Here's why I think a public-safety campaign can defeat McGinn in 2013. First, the Seattle economy isn't improving as fast as the city initially predicted. That means more years of austerity, more years of budget cuts, more years of reducing spending in every department, including police. It's the same problem that plagues Obama: When you don't have money to spend (and when you can't raise revenues---no one is suggesting a public-safety levy), departments tend to deteriorate.

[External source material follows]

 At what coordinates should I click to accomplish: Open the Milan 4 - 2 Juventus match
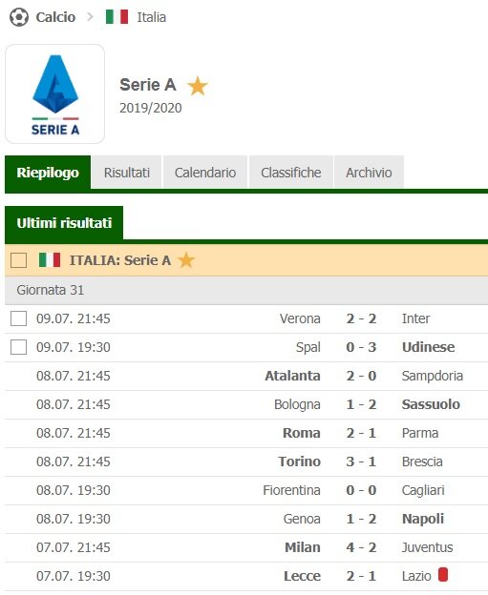coord(246,547)
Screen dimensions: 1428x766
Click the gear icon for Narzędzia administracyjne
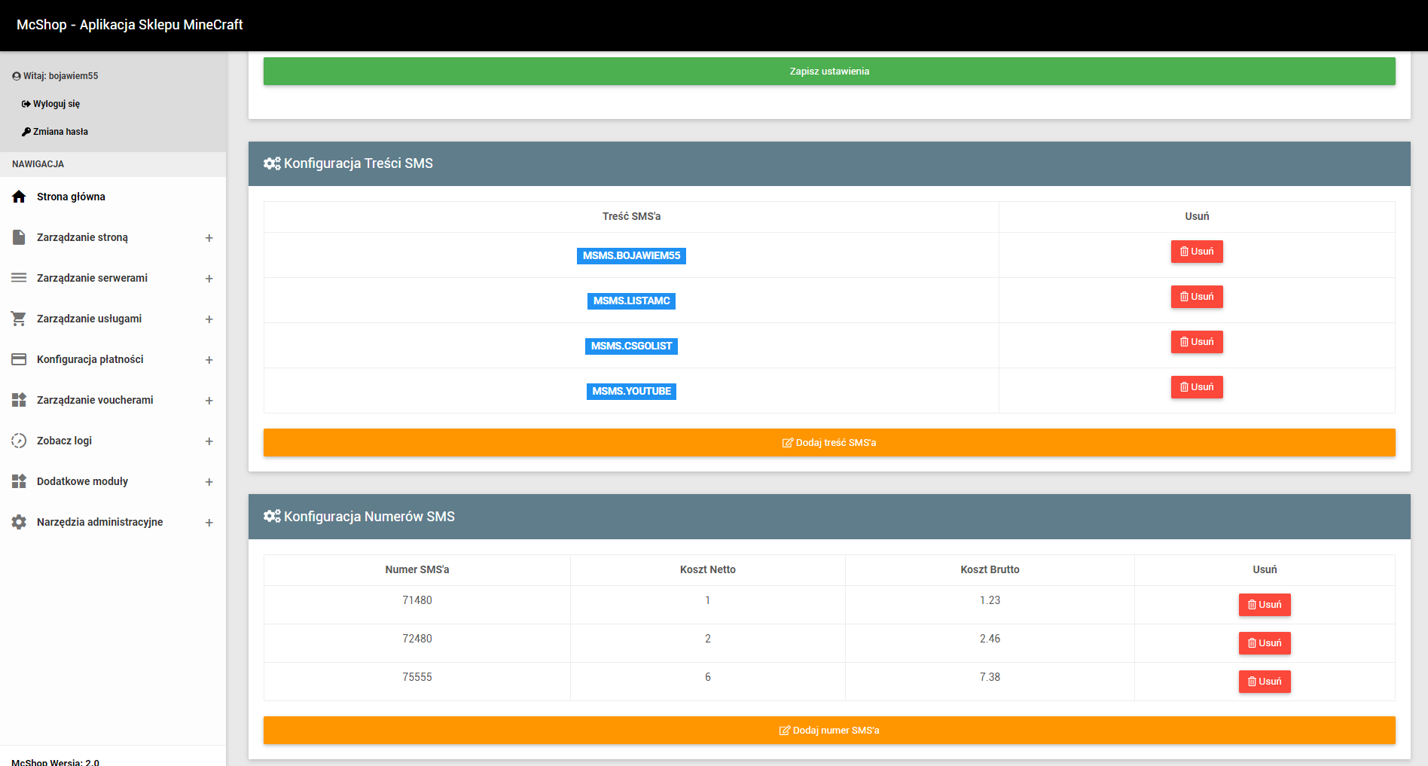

So far, SPD and SFD have been largely spared the brunt of city cuts (which have fallen most heavily on the Department of Planning and Development and the Seattle Department of Transportation---ironic, given that McGinn gets blasted for spending too much on bikes), but they haven't been entirely spared. In future years, the city is going to have to make further cuts to police and fire. That's bad for the mayor, who gets blamed when things are bad (and takes credit when things are going well). The prolonged recession also means there's more need for social services, but less money: A perfect storm for "nuisance crimes" like public inebriation and aggressive panhandling.

So cuts will happen, the neighborhood policing plan---which was supposed to include 30 new cops every year but has been on hold since it was first adopted in 2007---won't get implemented, and McGinn will take a big political hit.

A couple of things could exacerbate the political fallout for McGinn. The first is a high-profile murder, like the death of 20-year-old Christopher Kime during the catastrophic Mardi Gras riots in 2001. That public safety disaster (combined, of course, with smashed windows at WTO), doomed then-Mayor Paul Schell's chances for reelection (like Greg Nickels in 2009, he didn't even make it through the primary).

The second is that street disorder (everything from shootings to aggressive panhandling to obnoxious drunks) in places like downtown fails to improve or gets worse. Whether you agree or not, the perception is that places like Third and Pine (where a man was stabbed as recently as August 22) and Belltown (where windows were literally broken earlier this summer, giving new meaning to the "broken windows theory") are less safe than they used to be.

For Burgess, promising to hire more cops and put them in trouble spots is both credible and a surefire win. Credible because he's an ex-cop and chair of the council's public safety committee; a surefire win because McGinn won't have the money to put more cops on the street---all he can do (and has done) is shift officers around, moving cops between precincts and transitioning beat officers from cars to the streets.

There's are two unrelated problems that will make it hard for McGinn to stake his claim as the public safety guy: First, he doesn't have a major win under his belt. So far, anyway, he's rolled out a lot of initiatives, but they're either uncontroversial (the Families and Education Levy, which typically wins with about two-thirds of the vote) or unfunded (the Jobs Initiative, which mostly involves minor tweaks to regulations).

Second, his reputation is the polar opposite of a public safety guy; he's got a rep for being a hippie.  McGinn, fairly or not, is known as the bike guy. Yes, SDOT only spends about 3 percent of its budget on bike facilities. No, it doesn't matter. McGinn ran as an environmentalist, and the public imagination simply isn't broad enough to comprehend an environmentalist who's also tough on crime. An ex-cop who's tough on crime, on the other hand? That's an easy sell.